The utilization of the tax net operating loss carry forwards may be limited due to ownership changes that have occurred as a result
of sales of common stock.
The fiscal years 2017 through 2019 remain open
to examination by federal authorities and other jurisdictions in which the Company operates.
NOTE 7 – Subsequent Events
Management has reviewed material events subsequent
of the period ended June 30, 2020 and prior to the filing of our consolidated financial statements in accordance with FASB ASC
855 “Subsequent Events”.
On July 13, 2020 and August 3, 2020, the Company
and Geneva Roth Remark Holdings, Inc. ("Geneva") entered into separate and identical Securities Purchase Agreements
(the "Geneva SPAs") Pursuant to the Geneva SPAs, Geneva and the Company entered into separate and identical Convertible
Promissory Notes also dated as of July 13, 2020 and August 3, 2020 for principal amounts of $63,000 and $55,000, respectively (the
"Geneva CPNs"). Pursunt to the terms of the Geneva CPNs, the Company received net proceeds of $60,000 and $52,000
(each notes proceeds were net of $3,000 in legal fees). The Geneva CPNs mature in one year, accrue interest of 10% and, after 180
days, are convertible into shares of common stock any time at a conversion price equal to 58% of the lowest trading price during
the twenty trading day period ending on the latest complete trading day prior to the conversion date. Geneva has agreed to restrict
its ability to convert the Geneva CPNs and receive shares of common stock such that the number of shares of common stock held by
them in the aggregate and their affiliates after such conversion or exercise does not exceed 4.99% of the then issued and outstanding
shares of common stock. The Geneva CPNs represent a debt obligation arising other than in the ordinary course of business, which
constitutes a direct financial obligation of the Company. The Geneva CPNs also provide for penalties and rescission rights if the
Company does not deliver shares of our common stock upon conversion within the required timeframes. In the event of default, the
note interest rate increases to 22%.
On July 22, 2020, Company entered into a Common
Stock Purchase Agreement (the “EMC2 SPA”) and a Registration Rights Agreement with EMC2 Capital, LLC (“EMC2
Capital”) pursuant to which EMC2 Capital agreed to invest up to One Hundred Million Dollars ($100,000,000) to purchase
the Company’s common stock, at a purchase price as defined in the Common Stock Purchase Agreement. The Registration Rights
Agreement was an inducement to EMC2 Capital to execute and deliver the Common Stock Purchase Agreement, whereby the Company agreed
to provide certain registration rights under the Securities Act of 1933, as amended, and the rules and regulations thereunder,
and applicable state securities laws, with respect to the shares of common stock issuable for EMC2 Capital’s investment pursuant
to the Common Stock Purchase Agreement. No shares have been sold to and purchased by EMC2 Capital as of the date of this report.
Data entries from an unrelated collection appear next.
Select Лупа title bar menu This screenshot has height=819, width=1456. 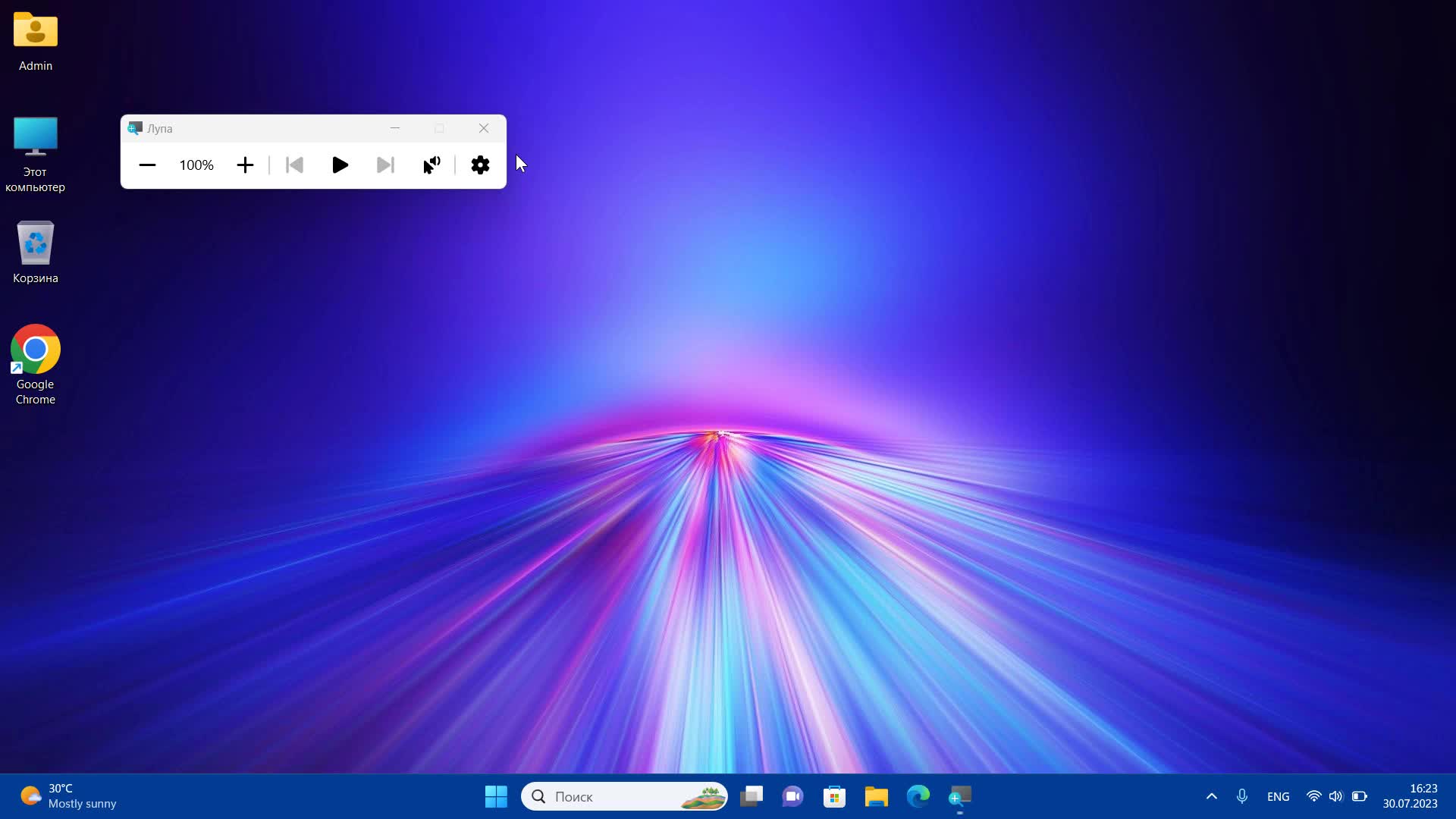point(134,128)
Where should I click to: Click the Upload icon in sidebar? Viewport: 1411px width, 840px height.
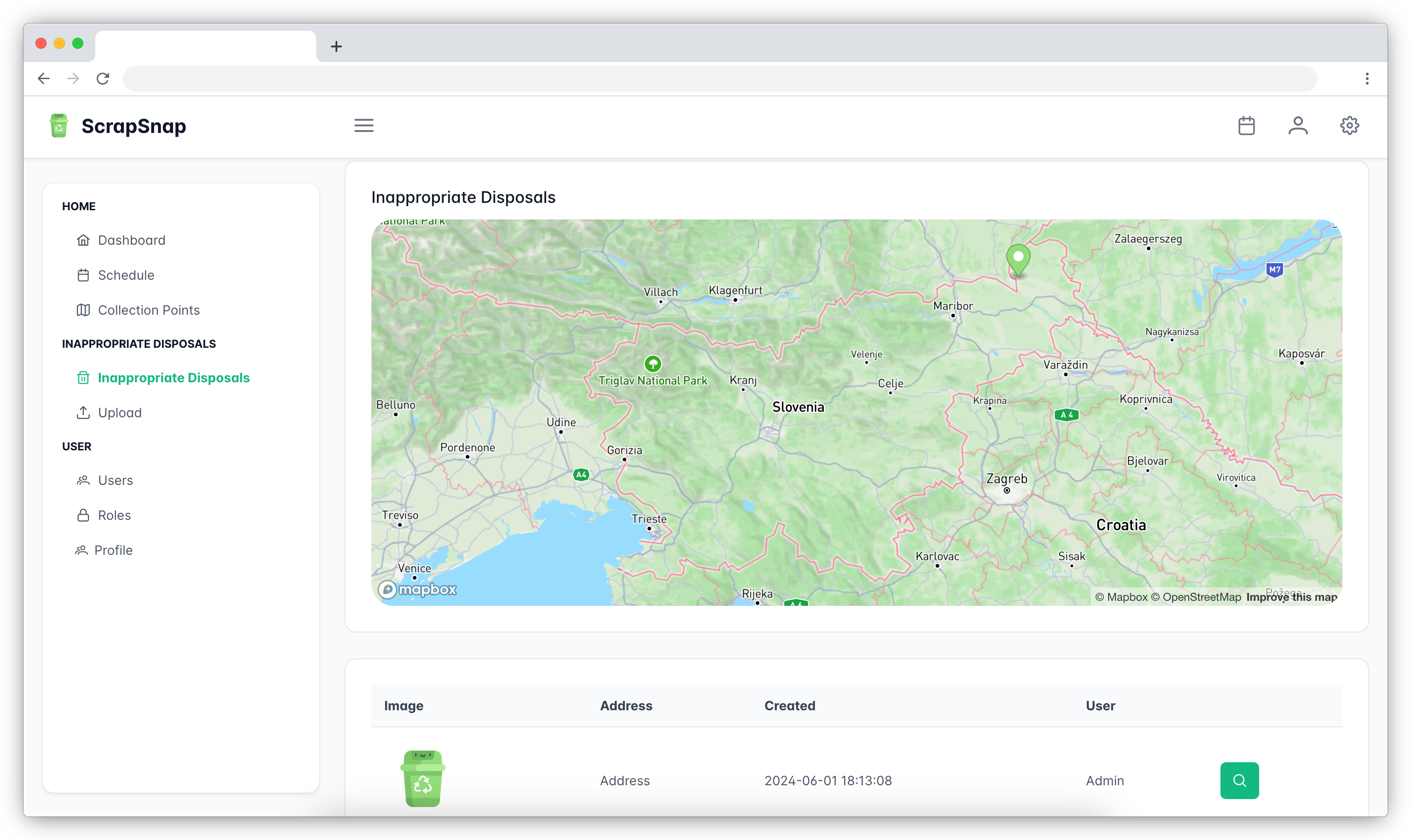point(82,412)
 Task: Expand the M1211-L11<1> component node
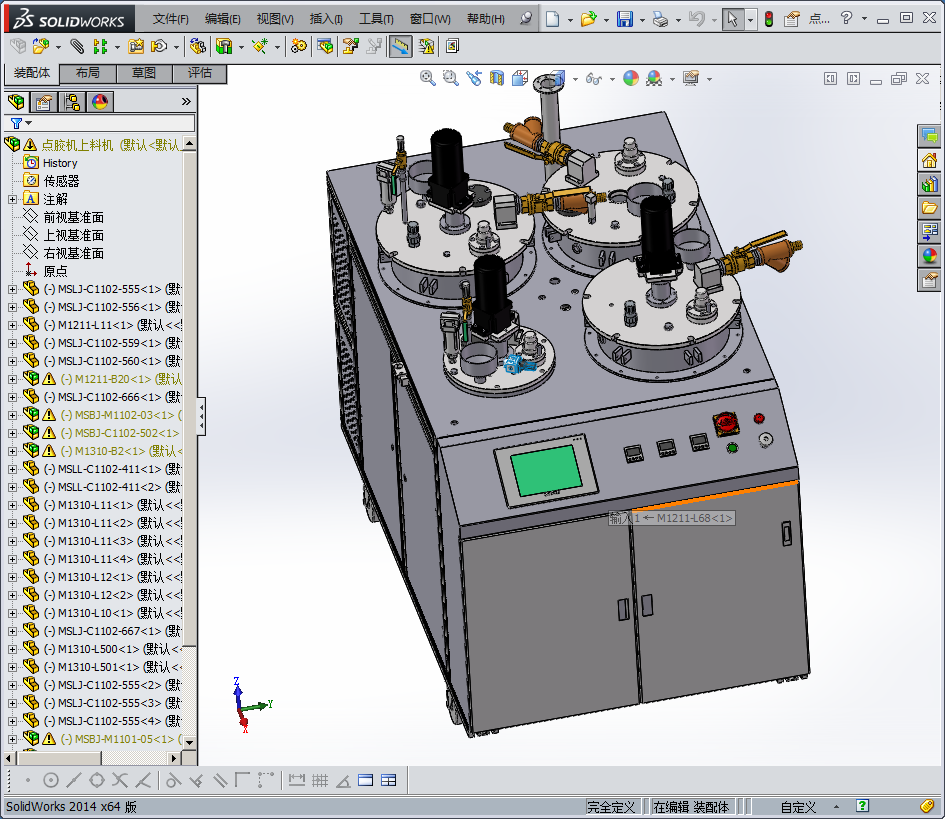tap(12, 325)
Concurrently with the July 22, 2020 Common
Stock Purchase Agreement, the Company entered into a Common Stock Purchase Warrant with EMC2 Capital (the “EMC2 Warrant”)
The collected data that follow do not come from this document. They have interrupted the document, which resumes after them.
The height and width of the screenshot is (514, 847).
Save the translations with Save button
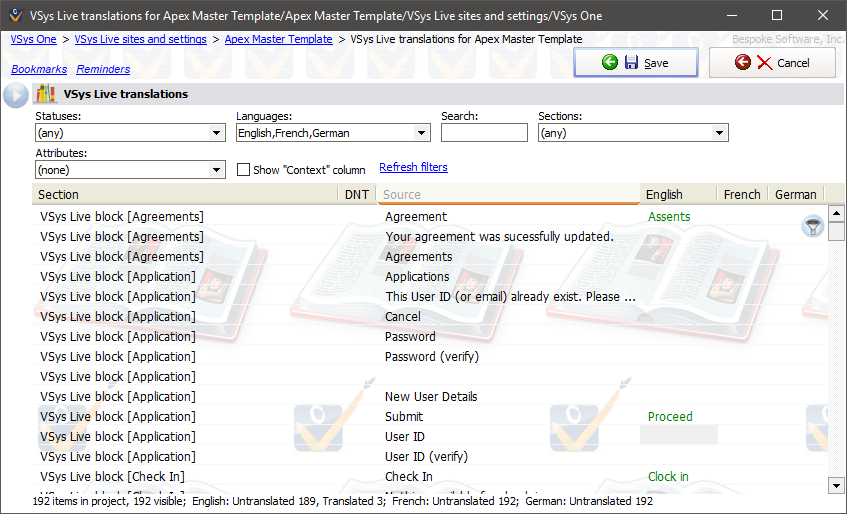click(635, 63)
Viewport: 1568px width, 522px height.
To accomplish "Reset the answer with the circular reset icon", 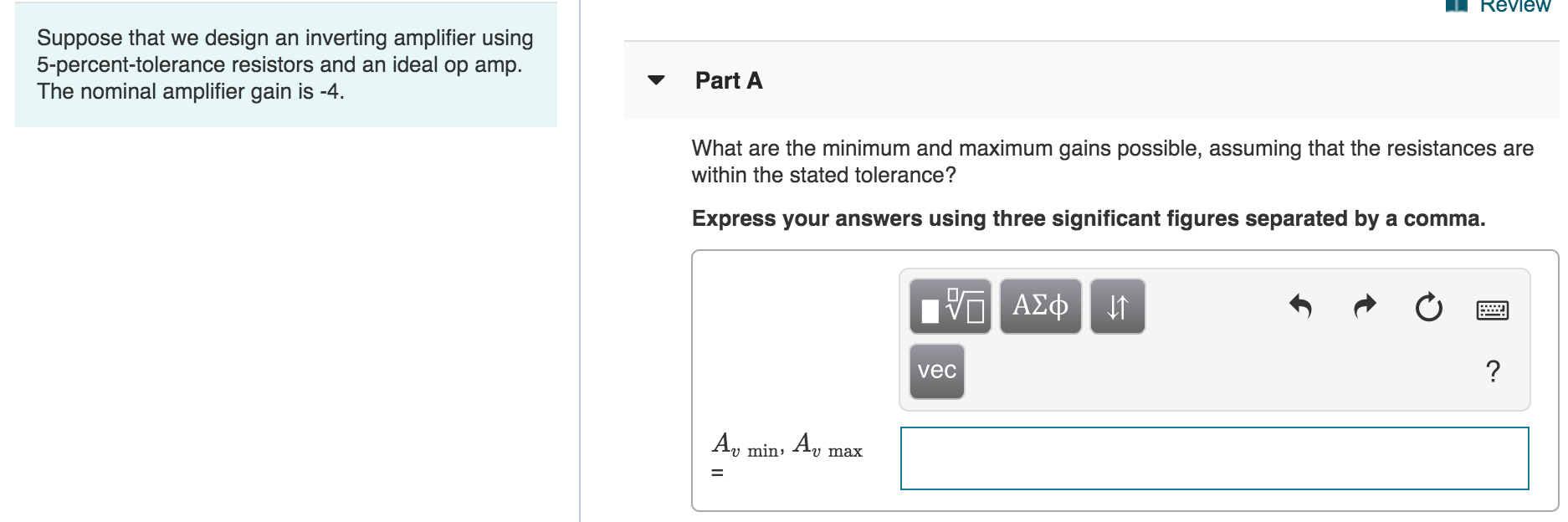I will pyautogui.click(x=1427, y=305).
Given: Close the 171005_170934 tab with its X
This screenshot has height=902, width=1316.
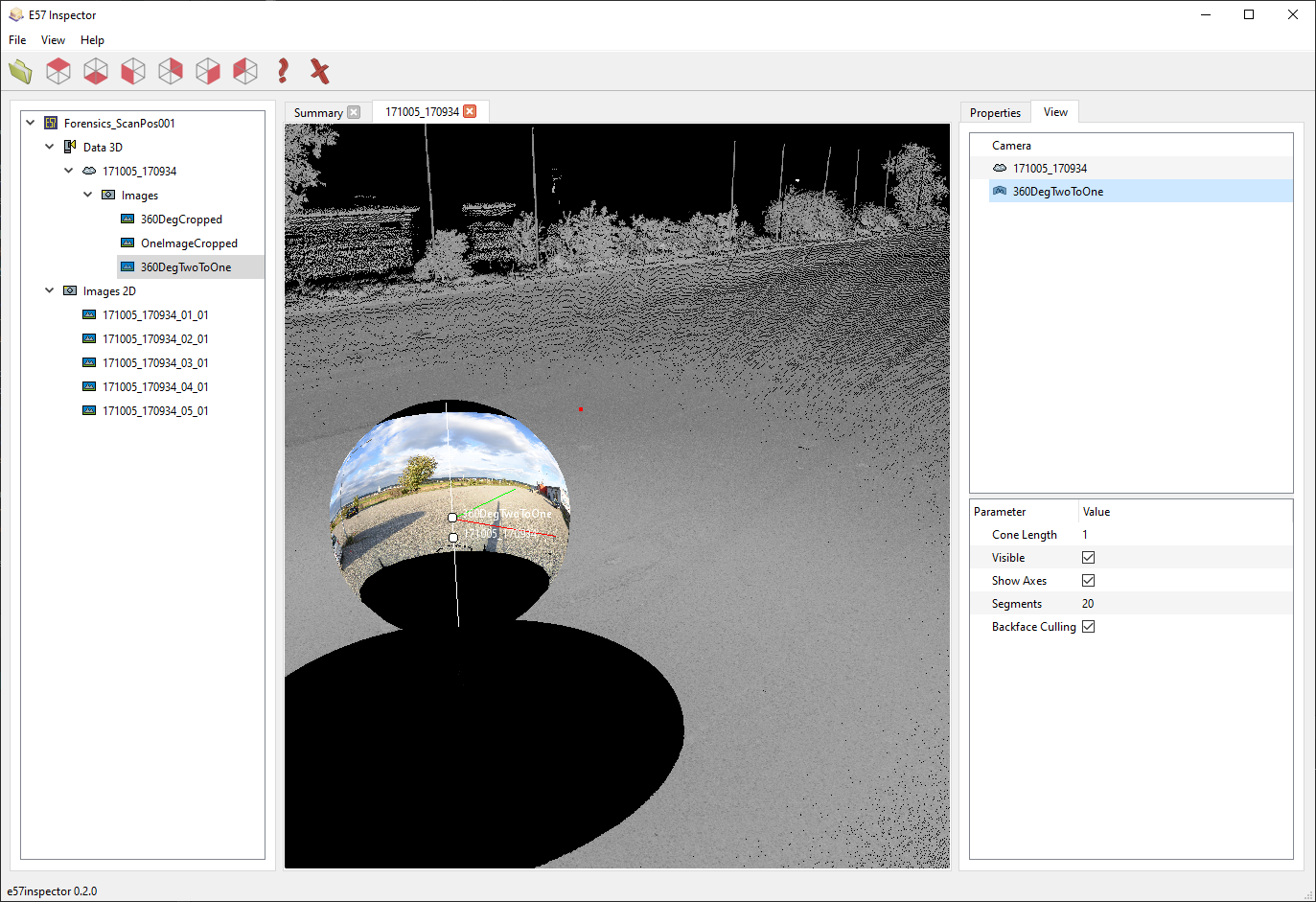Looking at the screenshot, I should pos(470,111).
to subscribe for a purchase from the Company up to Two Million (2,000,000) shares of the Company’s Common Stock. The EMC2
Warrant has an initial exercise price of $1.59, the closing price of our common stock on July 22, 2020, is non-cancellable, vests
upon issuance and expires on the fifth anniversary of the EMC2 Warrant date of issuance.
The foregoing Geneva SPA, Geneva CPNs and EMC2
SPA were issued by the Company under the exemption from registration afforded by Section 4(a)(2) of the Securities Act, as amended
and/or Regulation D promulgated thereunder, as the securities were issued to accredited investors, without a view to distribution,
and were not issued through any general solicitation or advertisement.
On July 9, 2020 and July 31, 2020, the Company
received $50,000 and $40,000, respectively, from Dr. Scott Ford, Director, in exchange for restricted common stock at a price of
$2.00 per share.
On July 10, 2020, the Company made a payment
to LG of $60,000 in partial payment of the Note.
On August 6, 2020, the Company made a payment
to LG of $50,000 in partial payment of the Note.